- Location: St. Tammany Parish, Louisiana
- Coordinates: 30°18′30″N 89°40′19″W﻿ / ﻿30.30833°N 89.67194°W
- Area: 35,619 acres (144.14 km^{2})
- Governing body: Louisiana Department of Wildlife and Fisheries

= Pearl River Wildlife Management Area =

Protected area in Mississippi, United States

Pearl River Wildlife Management Area, also known as Pearl River WMA, is a 35,619 acre tract of protected area near Slidell in St. Tammany Parish, Louisiana, in the United States. The WMA is managed by the Louisiana Department of Wildlife and Fisheries (LDWF)

==Location==
Pearl River WMA is located six miles east of Slidell and one mile from Pearl River. The WMA is bordered on the north by the Bogue Chitto National Wildlife Refuge. The eastern boundary is the Pearl River and the Louisiana Mississippi line. The southern boundary is the Little Lake Pass, across West Middle River, North Pass, and the east mouth of the Old Pearl River. The western boundary is the Old Pearl River.

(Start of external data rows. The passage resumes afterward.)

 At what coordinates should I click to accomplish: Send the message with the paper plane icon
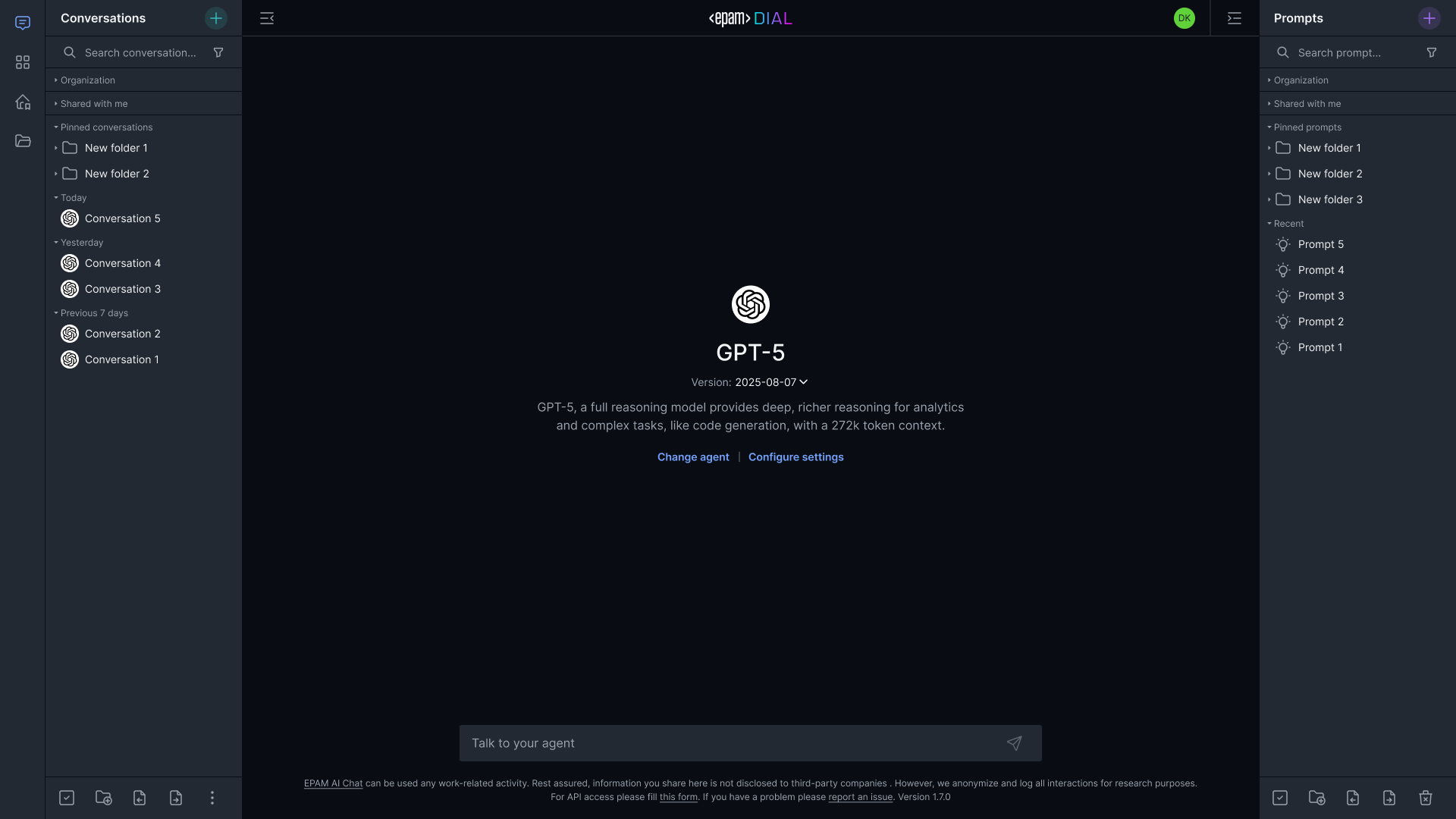(1015, 743)
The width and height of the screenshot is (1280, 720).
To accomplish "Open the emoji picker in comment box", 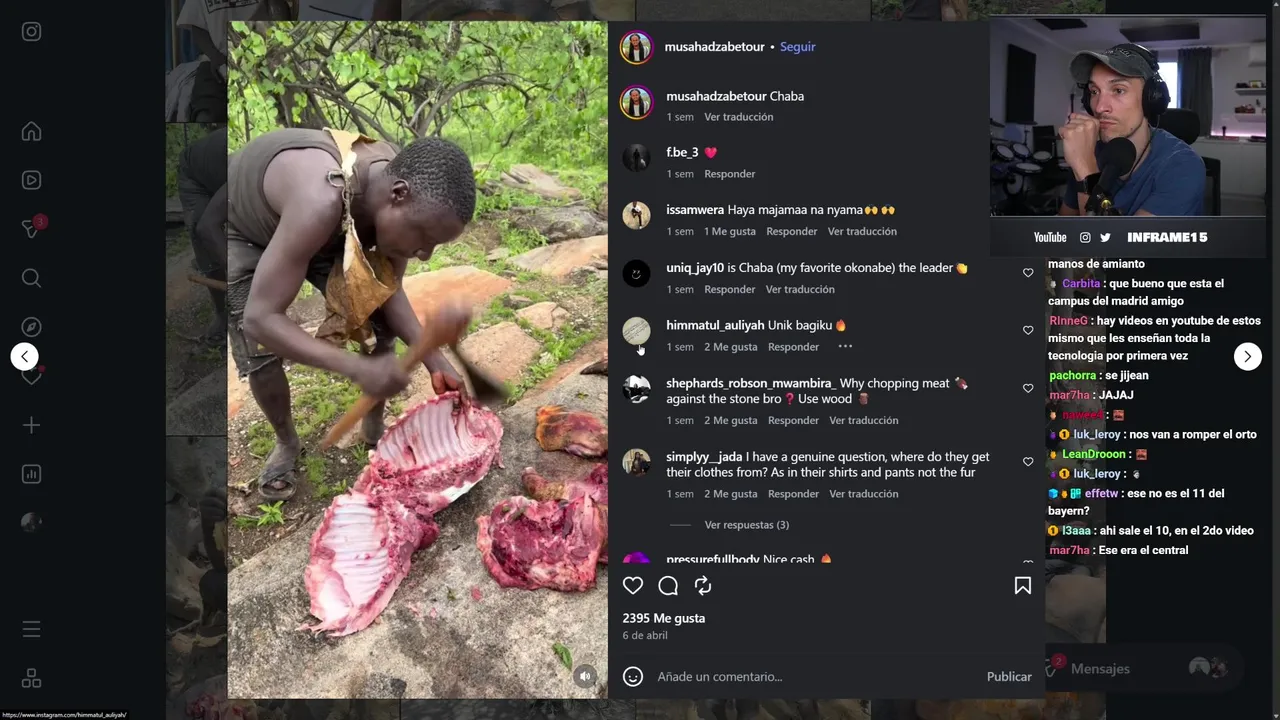I will click(x=633, y=677).
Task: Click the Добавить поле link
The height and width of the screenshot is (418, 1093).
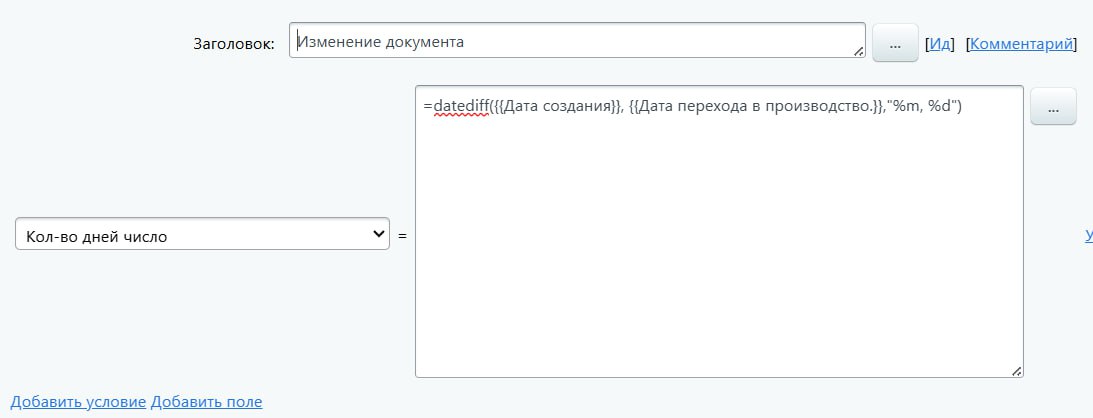Action: [x=206, y=402]
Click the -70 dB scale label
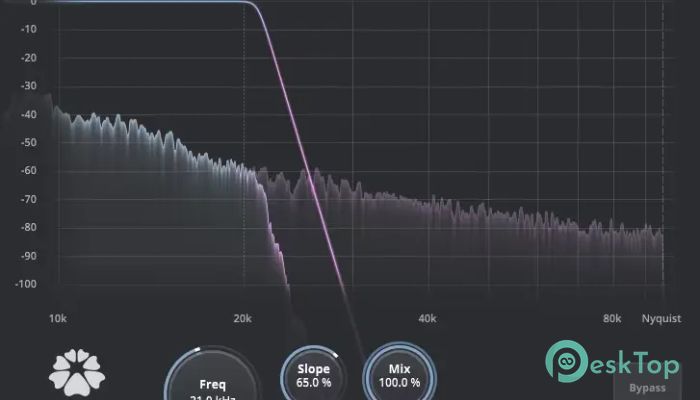The image size is (700, 400). pyautogui.click(x=27, y=200)
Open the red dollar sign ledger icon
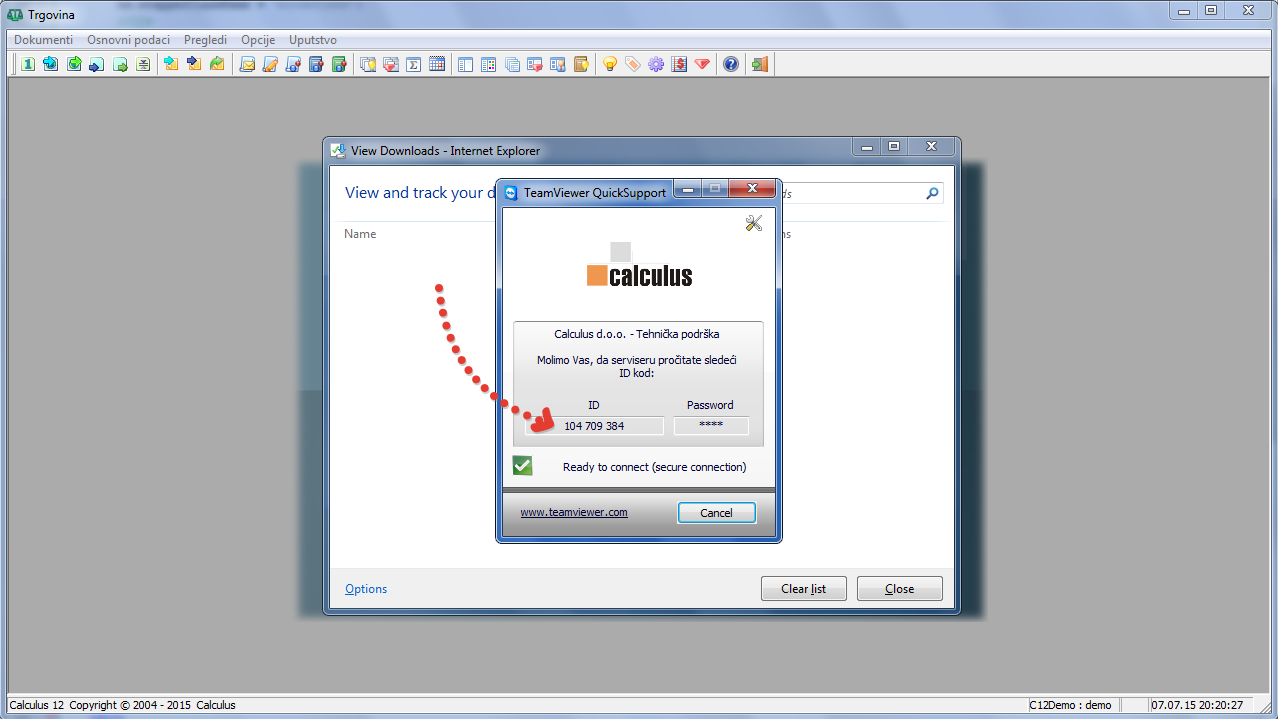The height and width of the screenshot is (719, 1278). [680, 65]
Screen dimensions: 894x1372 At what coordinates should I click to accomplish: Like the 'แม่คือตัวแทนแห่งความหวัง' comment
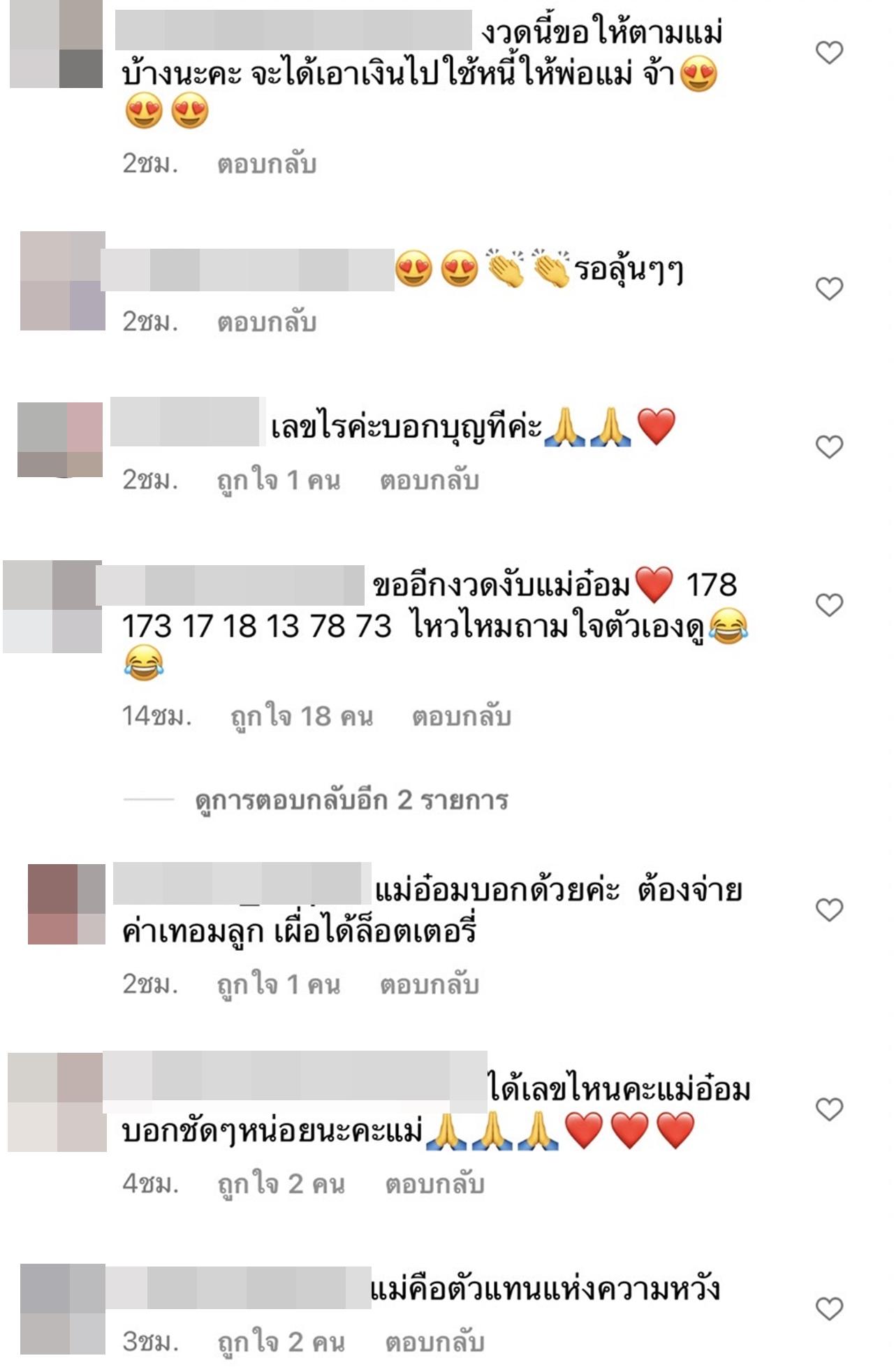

==Lower Pearl Partnership==
In 2002 the Lower Pearl Partnership was formed between the Louisiana and Mississippi chapters of the Nature Conservancy, the Mississippi Department of Environmental Quality, and the Louisiana Department of Environmental Quality, to address issues and concerns along the Lower Pearl River to "restore, preserve, and protect the ecological integrity of the Pearl River and its watershed". The conservancy helped acquire 22,765 acres of the Bogue Chitto National Wildlife Refuge that connected it to the WMA on the north side.

===Wildlife===
There are several species of wildlife that are on the threatened or endangered species list, resulting from the Endangered Species Act of 1973, in the Pearl River basin and Pearl River WMA. The ringed map turtle, also called the ringed sawback (Graptemys oculifera), was designated threatened in 1986, is only found in the Pearl River basin. The alligator snapping turtle (Macrochelys temminckii) designated threatened in 2006. The Pearl River map turtle, thought to be the Pascagoula map turtle (Graptemys gibbonsi) until 2010, but was found to be a separate species endemic to the Pearl River basin. The diamondback terrapin (Malaclemys terrapin pileata), considered a "species of concern". In 2005 twenty-seven pairs of swallow-tailed kite (Elanoides forficatus) were observed in the basin. The kite is not federally protected but the United States Fish and Wildlife Service considers the bird a "Species-at-Risk". The Gulf sturgeon (Acipenser oxyrinchus desotoi) listed in 1991. The inflated heelsplitter mussel (Potamilus inflatus), was listed in 2006. The bald eagle (Haliaeetus leucocephalus), the dusky gopher frog (Rana capito sevosa or Lithobates sevosus), the gopher tortoise (Gopherus polyphemus), and the Louisiana black bear (Ursus americanus luteolus).

Other wildlife include the white-tailed deer, rabbit, squirrel, wild turkey lottery hunts, waterfowl, snipe, and woodcock. Trapping includes beaver, nutria, mink, muskrat, opossum, raccoon, coyote, and bobcat.

==Endangered flora==
Louisiana quillwort (Isoetes louisianensis), found in Washington and St. Tammany parishes, was classified as an endangered species in 1992. The species was identified on several creeks and bayous in Washington and St. Tammany Parish, in the Pearl River basin, including the Bogue Chitto National Wildlife Refuge and the Pearl River WMA.